- _Given problem_:
Arrange every line of the entries below as a numbered list, leaving out the blank lines.

- _Dataset records_:

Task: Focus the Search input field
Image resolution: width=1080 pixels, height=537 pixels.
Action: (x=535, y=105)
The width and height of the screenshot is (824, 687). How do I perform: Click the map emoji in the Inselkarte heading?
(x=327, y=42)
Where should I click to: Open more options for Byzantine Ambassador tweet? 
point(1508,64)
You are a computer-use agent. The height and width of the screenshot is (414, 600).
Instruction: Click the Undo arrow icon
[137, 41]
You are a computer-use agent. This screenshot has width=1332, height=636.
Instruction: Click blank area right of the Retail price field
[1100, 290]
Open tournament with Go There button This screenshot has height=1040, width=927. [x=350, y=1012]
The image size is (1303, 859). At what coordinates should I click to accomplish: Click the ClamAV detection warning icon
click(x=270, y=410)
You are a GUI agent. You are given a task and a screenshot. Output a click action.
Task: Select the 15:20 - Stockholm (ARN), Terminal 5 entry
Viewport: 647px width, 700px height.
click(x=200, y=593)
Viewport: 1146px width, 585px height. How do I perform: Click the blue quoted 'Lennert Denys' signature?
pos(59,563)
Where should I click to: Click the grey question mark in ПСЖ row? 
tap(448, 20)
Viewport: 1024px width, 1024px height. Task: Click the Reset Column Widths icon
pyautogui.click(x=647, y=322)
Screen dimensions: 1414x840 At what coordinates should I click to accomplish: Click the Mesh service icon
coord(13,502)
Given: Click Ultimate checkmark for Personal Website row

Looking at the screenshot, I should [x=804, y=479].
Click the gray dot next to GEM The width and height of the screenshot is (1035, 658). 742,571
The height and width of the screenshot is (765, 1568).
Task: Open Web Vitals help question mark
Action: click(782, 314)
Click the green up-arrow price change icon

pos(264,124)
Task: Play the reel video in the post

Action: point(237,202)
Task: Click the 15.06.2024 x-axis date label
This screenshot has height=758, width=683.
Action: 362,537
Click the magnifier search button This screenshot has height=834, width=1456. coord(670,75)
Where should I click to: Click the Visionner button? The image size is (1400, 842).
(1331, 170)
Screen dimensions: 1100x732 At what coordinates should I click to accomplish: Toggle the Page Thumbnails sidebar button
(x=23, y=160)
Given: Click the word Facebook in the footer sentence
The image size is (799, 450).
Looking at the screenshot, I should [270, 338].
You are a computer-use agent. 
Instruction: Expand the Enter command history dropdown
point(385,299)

- _Solution for this problem_:
1. Task: Focus the Search input field
2. Image resolution: width=1080 pixels, height=537 pixels.
3. Action: (x=535, y=105)
4. The width and height of the screenshot is (824, 687). How do I perform: Click the map emoji in the Inselkarte heading?
5. (x=327, y=42)
6. Where should I click to: Open more options for Byzantine Ambassador tweet? 
7. point(1508,64)
8. You are a computer-use agent. The height and width of the screenshot is (414, 600).
9. Instruction: Click the Undo arrow icon
10. [137, 41]
11. You are a computer-use agent. This screenshot has width=1332, height=636.
12. Instruction: Click blank area right of the Retail price field
13. [1100, 290]
14. Open tournament with Go There button This screenshot has height=1040, width=927. [x=350, y=1012]
15. The image size is (1303, 859). At what coordinates should I click to accomplish: Click the ClamAV detection warning icon
16. click(x=270, y=410)
17. You are a GUI agent. You are given a task and a screenshot. Output a click action.
18. Task: Select the 15:20 - Stockholm (ARN), Terminal 5 entry
19. Viewport: 647px width, 700px height.
20. click(x=200, y=593)
21. Viewport: 1146px width, 585px height. How do I perform: Click the blue quoted 'Lennert Denys' signature?
22. pos(59,563)
23. Where should I click to: Click the grey question mark in ПСЖ row? 
24. tap(448, 20)
25. Viewport: 1024px width, 1024px height. Task: Click the Reset Column Widths icon
26. pyautogui.click(x=647, y=322)
27. Screen dimensions: 1414x840 At what coordinates should I click to accomplish: Click the Mesh service icon
28. coord(13,502)
29. Given: Click Ultimate checkmark for Personal Website row
30. Looking at the screenshot, I should [x=804, y=479].
31. Click the gray dot next to GEM The width and height of the screenshot is (1035, 658). 742,571
32. The height and width of the screenshot is (765, 1568).
33. Task: Open Web Vitals help question mark
34. Action: click(782, 314)
35. Click the green up-arrow price change icon
36. pos(264,124)
37. Task: Play the reel video in the post
38. Action: point(237,202)
39. Task: Click the 15.06.2024 x-axis date label
40. This screenshot has height=758, width=683.
41. Action: 362,537
42. Click the magnifier search button This screenshot has height=834, width=1456. coord(670,75)
43. Where should I click to: Click the Visionner button? The image size is (1400, 842).
44. (1331, 170)
45. Screen dimensions: 1100x732 At what coordinates should I click to accomplish: Toggle the Page Thumbnails sidebar button
46. (x=23, y=160)
47. Given: Click the word Facebook in the footer sentence
48. The image size is (799, 450).
49. Looking at the screenshot, I should [270, 338].
50. You are a computer-use agent. 
51. Instruction: Expand the Enter command history dropdown
52. point(385,299)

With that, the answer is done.